Soldiers at the IDF’s central Kirya base in Tel Aviv have recently been banned from ordering food deliveries directly to the facility.
By Hezy Laing
In the high-stakes world of modern intelligence, even a simple pizza can become a tactical indicator.
The “Pizza Meter”—a term originally coined for the Pentagon Pizza Index—has recently surfaced in Israel as a legitimate concern for military planners.
This phenomenon, which tracks surges in food deliveries to strategic government and military hubs, is being treated as a latent “spy system” that could inadvertently signal the timing of major operations, particularly as tensions with Iran reach a boiling point.

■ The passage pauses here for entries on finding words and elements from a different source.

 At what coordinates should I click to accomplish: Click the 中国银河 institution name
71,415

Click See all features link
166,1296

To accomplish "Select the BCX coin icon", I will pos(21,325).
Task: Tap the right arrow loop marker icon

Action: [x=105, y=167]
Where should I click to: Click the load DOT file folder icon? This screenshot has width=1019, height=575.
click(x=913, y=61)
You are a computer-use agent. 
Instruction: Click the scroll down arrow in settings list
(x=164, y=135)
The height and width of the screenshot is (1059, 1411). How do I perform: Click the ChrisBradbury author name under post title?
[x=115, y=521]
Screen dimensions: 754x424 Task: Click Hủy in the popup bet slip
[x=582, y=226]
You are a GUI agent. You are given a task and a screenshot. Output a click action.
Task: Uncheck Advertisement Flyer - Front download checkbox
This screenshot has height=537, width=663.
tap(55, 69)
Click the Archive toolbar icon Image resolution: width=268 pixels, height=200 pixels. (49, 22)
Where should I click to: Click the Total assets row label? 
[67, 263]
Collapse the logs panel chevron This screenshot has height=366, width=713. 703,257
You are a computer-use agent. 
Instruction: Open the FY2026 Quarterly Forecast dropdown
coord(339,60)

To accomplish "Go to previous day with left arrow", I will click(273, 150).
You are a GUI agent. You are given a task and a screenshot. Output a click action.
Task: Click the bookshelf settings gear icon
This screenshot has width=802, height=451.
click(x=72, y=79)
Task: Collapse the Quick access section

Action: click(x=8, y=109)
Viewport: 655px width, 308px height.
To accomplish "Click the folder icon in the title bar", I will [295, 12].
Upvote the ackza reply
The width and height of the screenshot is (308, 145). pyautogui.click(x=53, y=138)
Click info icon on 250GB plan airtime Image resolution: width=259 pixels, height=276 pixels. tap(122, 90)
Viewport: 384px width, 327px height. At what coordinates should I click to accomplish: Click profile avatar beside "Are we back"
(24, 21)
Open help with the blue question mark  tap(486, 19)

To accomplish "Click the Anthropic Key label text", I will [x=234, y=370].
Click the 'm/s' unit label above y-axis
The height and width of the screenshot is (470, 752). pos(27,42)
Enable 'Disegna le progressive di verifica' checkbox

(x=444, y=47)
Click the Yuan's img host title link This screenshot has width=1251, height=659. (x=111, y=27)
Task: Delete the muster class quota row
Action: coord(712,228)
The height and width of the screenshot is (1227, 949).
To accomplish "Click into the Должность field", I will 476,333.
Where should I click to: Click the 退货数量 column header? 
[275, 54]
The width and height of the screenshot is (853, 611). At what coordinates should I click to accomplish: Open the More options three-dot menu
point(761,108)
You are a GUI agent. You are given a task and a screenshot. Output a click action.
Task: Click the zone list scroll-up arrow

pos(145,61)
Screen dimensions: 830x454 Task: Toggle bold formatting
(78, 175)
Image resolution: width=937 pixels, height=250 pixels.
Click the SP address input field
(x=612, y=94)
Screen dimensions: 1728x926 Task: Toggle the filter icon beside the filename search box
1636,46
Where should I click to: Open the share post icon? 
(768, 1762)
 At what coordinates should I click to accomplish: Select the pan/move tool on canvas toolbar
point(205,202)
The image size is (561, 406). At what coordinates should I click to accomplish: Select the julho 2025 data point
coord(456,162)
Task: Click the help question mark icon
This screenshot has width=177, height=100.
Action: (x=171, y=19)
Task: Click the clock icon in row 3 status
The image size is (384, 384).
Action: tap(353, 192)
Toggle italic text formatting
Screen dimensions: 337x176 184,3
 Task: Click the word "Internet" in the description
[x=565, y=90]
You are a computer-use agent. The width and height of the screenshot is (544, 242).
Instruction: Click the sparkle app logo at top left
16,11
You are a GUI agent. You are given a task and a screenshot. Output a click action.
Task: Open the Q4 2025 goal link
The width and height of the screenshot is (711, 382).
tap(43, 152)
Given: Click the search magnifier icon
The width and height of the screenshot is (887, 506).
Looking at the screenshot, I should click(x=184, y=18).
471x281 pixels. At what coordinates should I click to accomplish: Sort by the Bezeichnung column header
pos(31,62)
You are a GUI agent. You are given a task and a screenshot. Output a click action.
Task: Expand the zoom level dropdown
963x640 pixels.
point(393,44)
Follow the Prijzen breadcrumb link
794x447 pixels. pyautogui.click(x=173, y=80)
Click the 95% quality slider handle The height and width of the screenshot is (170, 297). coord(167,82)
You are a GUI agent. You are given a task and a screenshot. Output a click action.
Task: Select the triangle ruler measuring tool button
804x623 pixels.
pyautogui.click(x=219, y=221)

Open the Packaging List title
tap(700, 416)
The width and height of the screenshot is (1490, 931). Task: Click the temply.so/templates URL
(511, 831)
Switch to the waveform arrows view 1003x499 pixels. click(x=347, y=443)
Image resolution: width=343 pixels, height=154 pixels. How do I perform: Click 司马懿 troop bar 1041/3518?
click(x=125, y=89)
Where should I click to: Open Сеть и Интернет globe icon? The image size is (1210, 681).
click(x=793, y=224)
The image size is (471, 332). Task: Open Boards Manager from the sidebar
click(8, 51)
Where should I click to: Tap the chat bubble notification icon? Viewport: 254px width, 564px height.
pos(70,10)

The logic behind the Pizza Meter is rooted in “PizzINT” (Pizza Intelligence): when high-level officials and military staff are forced to work late into the night to finalize strike plans or monitor a crisis, they frequently order mass quantities of fast food to their desks.
In June 2025, this theory was validated in real-time when Google Maps activity data at pizzerias near the Pentagon spiked over 700% just one hour before Israel launched airstrikes on Iranian targets.
The correlation was so precise that online sleuths began discussing the operation before official news networks had even broken the story.
Recognizing this vulnerability, the Israel Air Force (IAF) has reportedly taken defensive measures.
Soldiers at the Kirya base in Tel Aviv—Israel’s equivalent of the Pentagon—have recently been banned from ordering food deliveries directly to the facility.
Instead, personnel must meet couriers at external rendezvous points to disrupt the data patterns that adversaries could use to “clock” the start of a military offensive.
This shift reflects a broader move toward managing Open-Source Intelligence (OSINT).
In an era where anyone with a smartphone can monitor the “Popular Times” feature on Google Maps for restaurants near sensitive sites, the Pizza Meter has evolved from a Cold War-era anecdote into a critical security leak.
For the IDF, the goal is now to ensure that the next major strategic move isn’t telegraphed by a sudden, late-night surge in delivery scooters arriving at the gates of its headquarters.